In your copy, leave out the pictures and repeat every record exactly.

───── Provided information

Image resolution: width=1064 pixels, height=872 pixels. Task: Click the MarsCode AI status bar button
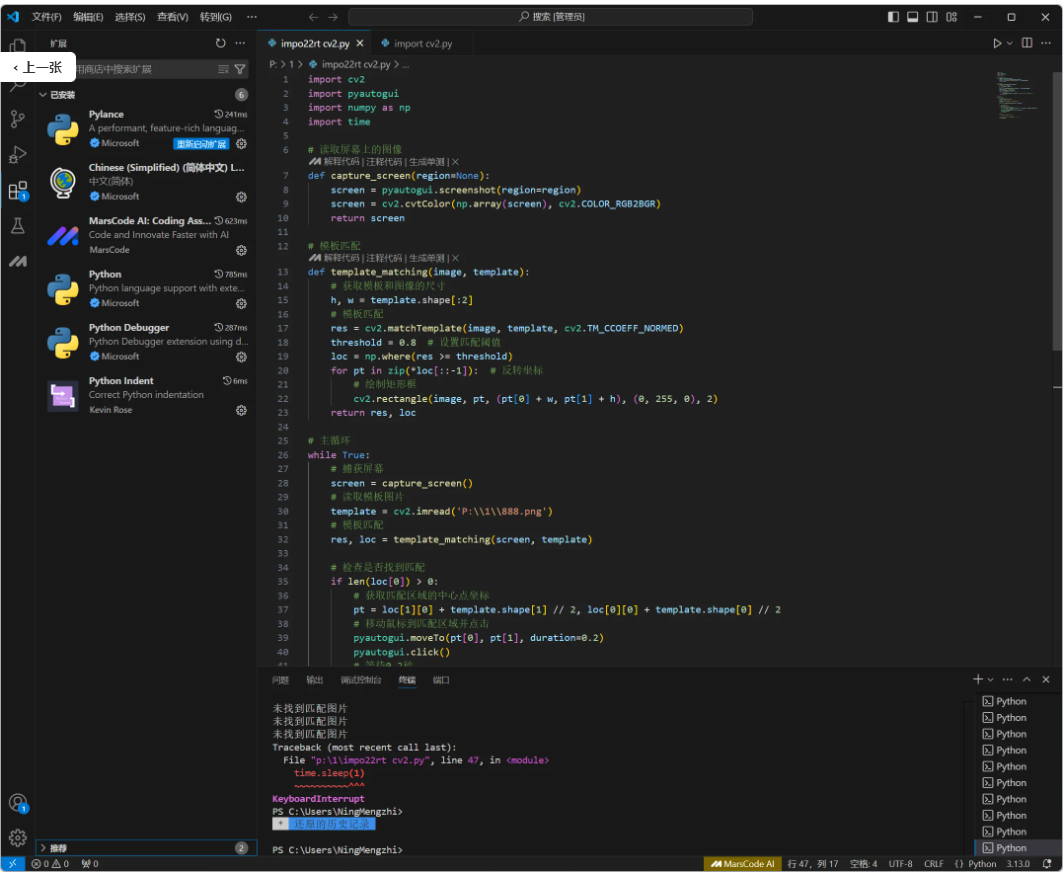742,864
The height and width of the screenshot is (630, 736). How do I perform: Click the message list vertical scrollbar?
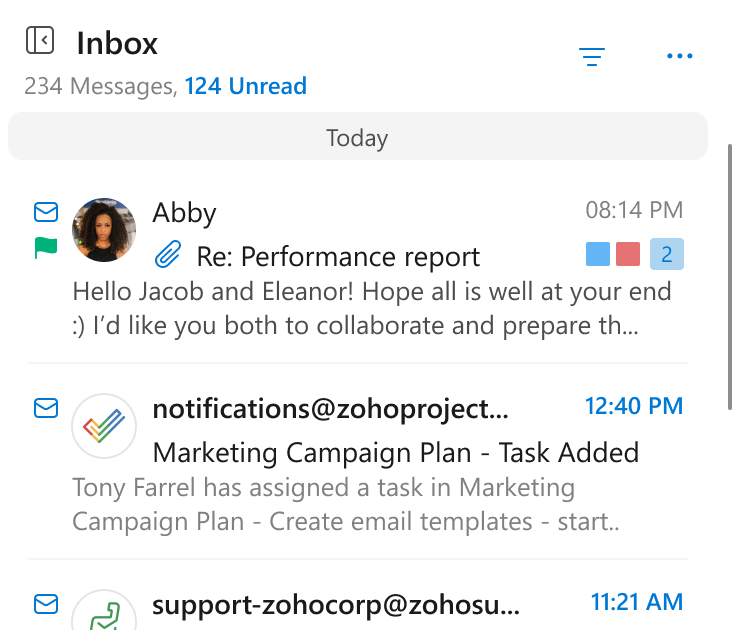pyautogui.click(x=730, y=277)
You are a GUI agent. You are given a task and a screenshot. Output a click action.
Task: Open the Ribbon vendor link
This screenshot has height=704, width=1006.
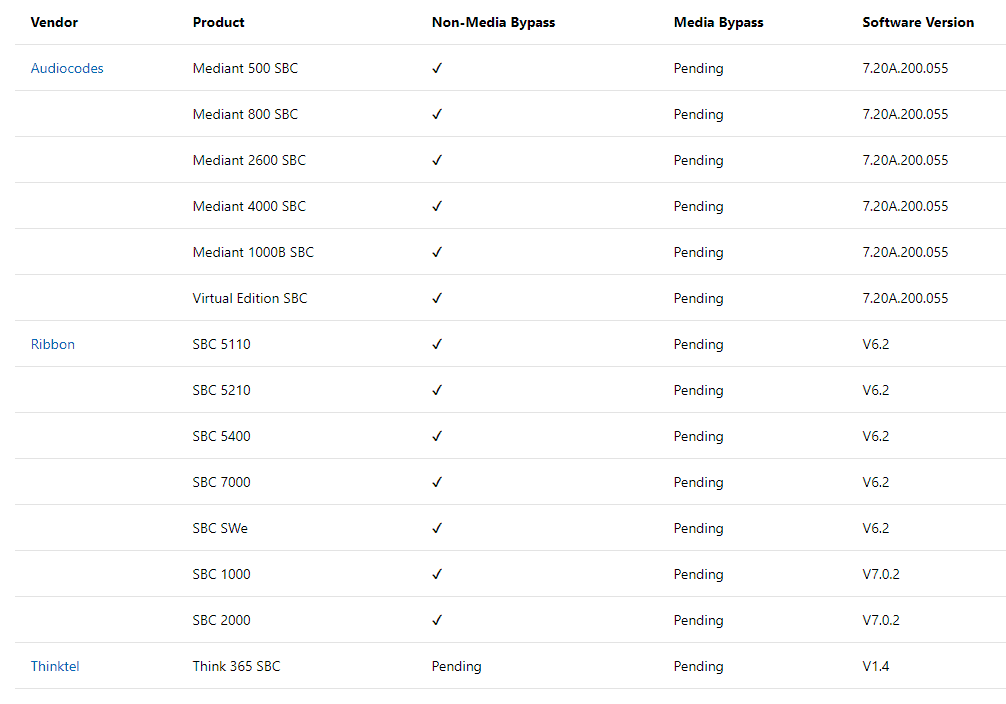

──────────

Written solution:
Image resolution: width=1064 pixels, height=872 pixels. Task: Click the MarsCode AI status bar button
742,864
The height and width of the screenshot is (630, 736). How do I perform: Click the message list vertical scrollbar?
pyautogui.click(x=730, y=277)
You are a GUI agent. You are given a task and a screenshot. Output a click action.
Task: Open the Ribbon vendor link
This screenshot has height=704, width=1006.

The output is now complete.